NASA's CATS eyes clouds, smoke and dust from the space station

PUBLIC RELEASE DATE:

1-Dec-2014

Contact: Rani Gran rani.c.gran@nasa.gov 301-286-2483 NASA/Goddard Space Flight Center @NASAGoddard

Turn on any local TV weather forecast and you can get a map of where skies are blue or cloudy. But for scientists trying to figure out how clouds affect the Earth's environment, what's happening inside that shifting cloud cover is critical and hard to see.

To investigate the layers and composition of clouds and tiny airborne particles like dust, smoke and other atmospheric aerosols, , scientists at NASA's Goddard Space Flight Center in Greenbelt, Maryland have developed an instrument called the Cloud-Aerosol Transport System, or CATS. The instrument, which launches to the International Space Station in December 2014, will explore new technologies that could also be used in future satellite missions.

From space, streaks of white clouds can be seen moving across Earth's surface. Other tiny solid and liquid particles called aerosols are also being transported around the atmosphere, but these are largely invisible to our eyes. Aerosols are both natural and man-made, and include windblown desert dust, sea salt, smoke from fires, sulfurous particles from volcanic eruptions, and particles from fossil fuel combustion.

Currently, scientists get a broad picture of clouds and air quality conditions in the atmosphere and generate air quality forecasts by combining satellite, aircraft, and ground-based data with sophisticated computer models. However, most datasets do not provide information about the layered structure of clouds and aerosols.

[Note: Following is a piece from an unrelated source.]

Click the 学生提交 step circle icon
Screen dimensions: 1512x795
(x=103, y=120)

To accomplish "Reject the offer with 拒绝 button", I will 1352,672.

CATS will provide data about aerosols at different levels of the atmosphere. The data are expected to improve scientists' ability to track different cloud and aerosol types throughout the atmosphere. These datasets will be used to improve strategic and hazard-warning capabilities of events in near real-time, such as tracking plumes from dust storms, volcanic eruptions, and wildfires. The information could also feed into climate models to help understand the effects of clouds and aerosols on Earth's energy balance.

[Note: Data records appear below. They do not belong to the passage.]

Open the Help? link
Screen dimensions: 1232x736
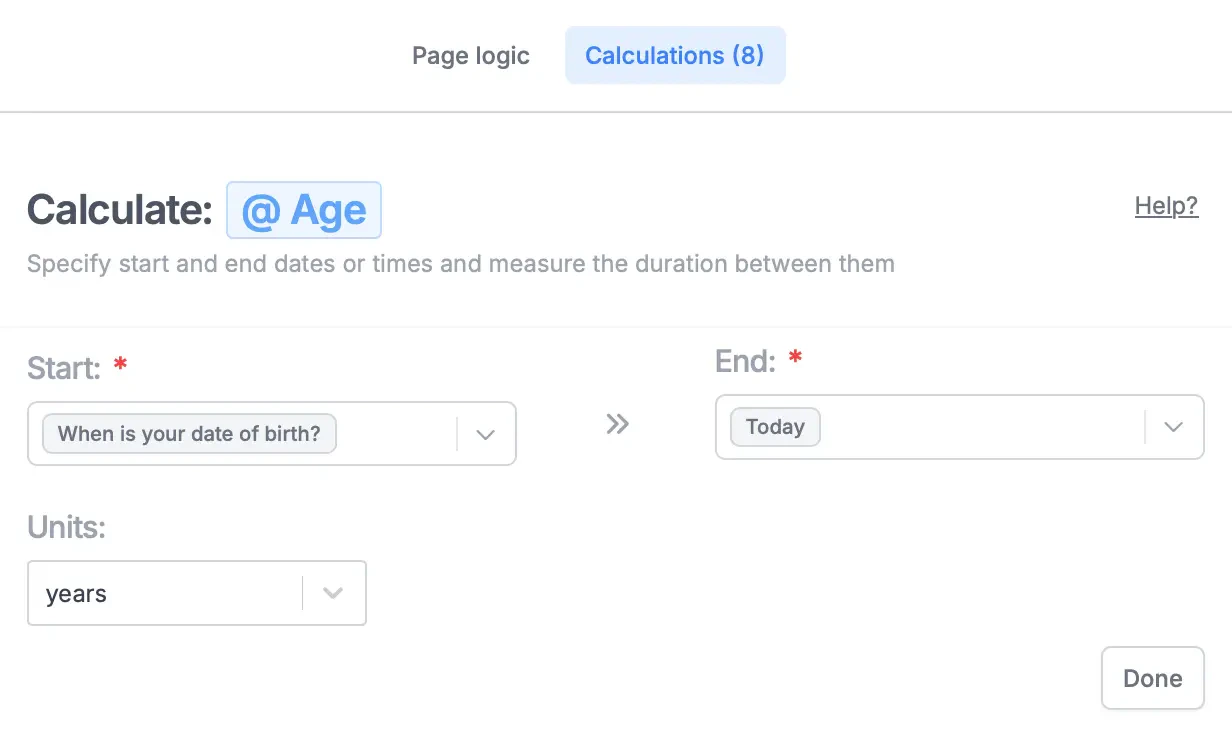tap(1166, 206)
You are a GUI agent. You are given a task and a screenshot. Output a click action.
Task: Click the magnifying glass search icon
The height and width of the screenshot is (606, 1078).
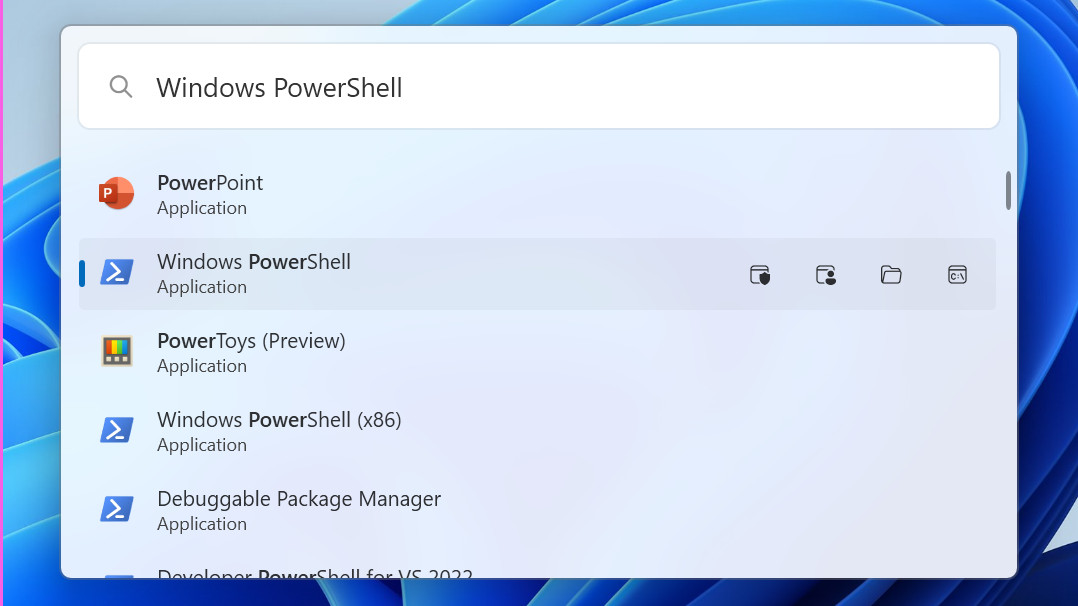pyautogui.click(x=121, y=87)
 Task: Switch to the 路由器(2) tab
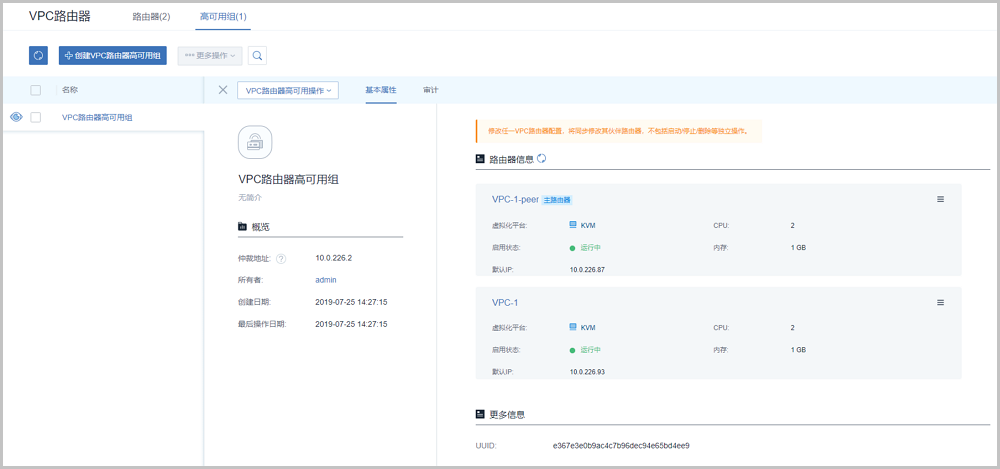point(151,17)
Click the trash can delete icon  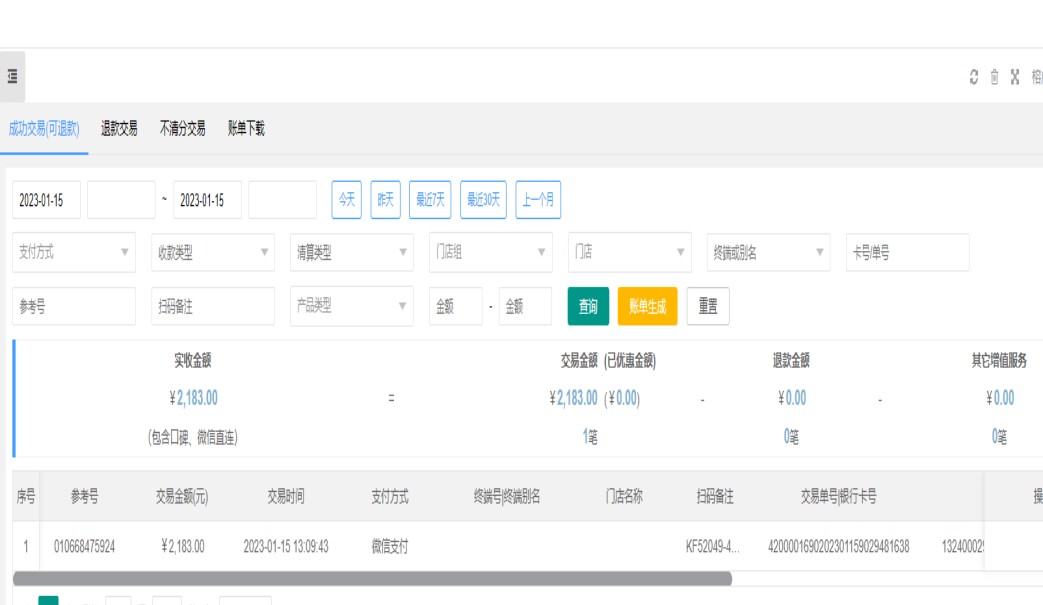coord(994,77)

Clouds and aerosols reflect and absorb energy from the sun in a complex way. For example, when the sun's energy reaches the top of the atmosphere, clouds can reflect incoming sunlight, cooling Earth's surface. However, clouds can also absorb heat emitted from Earth and re-radiate it back down, warming the surface. The amount of warming or cooling is heavily dependent on the height, thickness, and structure of clouds in the atmosphere above.

"Clouds are one of the largest uncertainties in predicting climate change," said Matt McGill, principal investigator and payload developer for CATS at Goddard. "For scientists to create more accurate models of Earth's current and future climate, they'll have to include more accurate representations of clouds."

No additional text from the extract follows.